La vicenda risale al 9 luglio, quando una donna aveva lasciato la propria auto parcheggiata a Bolzano. Dopo la rottura di un finestrino, dall’abitacolo era stato sottratto il portafoglio, nel quale si trovava anche una carta bancomat.
Durante le operazioni per bloccare la carta, la proprietaria aveva appreso che nella stessa serata qualcuno aveva tentato di effettuare un pagamento presso un distributore automatico di sigarette a Bronzolo, utilizzando proprio la carta appena rubata.

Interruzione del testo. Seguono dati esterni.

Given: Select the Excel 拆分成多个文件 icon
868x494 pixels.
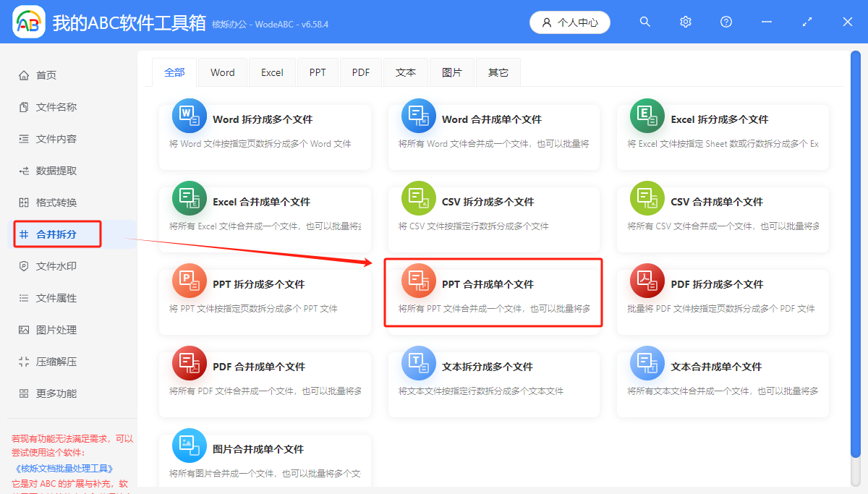Looking at the screenshot, I should (647, 115).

Da qui sono partiti gli accertamenti dei Carabinieri della Stazione di Bronzolo. L’attività investigativa e l’analisi degli elementi raccolti hanno consentito ai militari di individuare in due fratelli residenti a Laives i presunti autori del tentativo di utilizzo.

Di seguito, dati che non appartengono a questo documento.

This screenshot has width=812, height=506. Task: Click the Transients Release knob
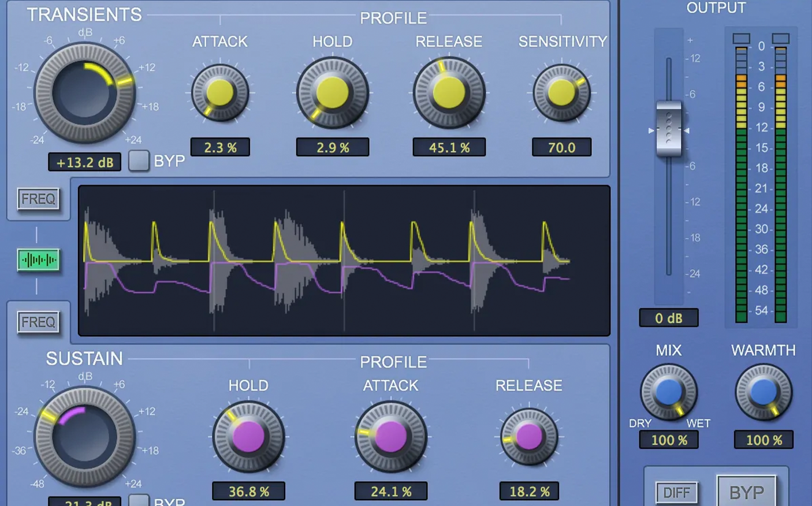(449, 92)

I due giovani sono stati quindi denunciati in stato di libertà all’Autorità giudiziaria di Bolzano per l’ipotesi di indebito utilizzo di strumenti di pagamento diversi dai contanti.
Il procedimento si trova nella fase delle indagini e, come previsto dalla legge, le persone coinvolte devono essere considerate innocenti fino a un’eventuale sentenza definitiva di condanna.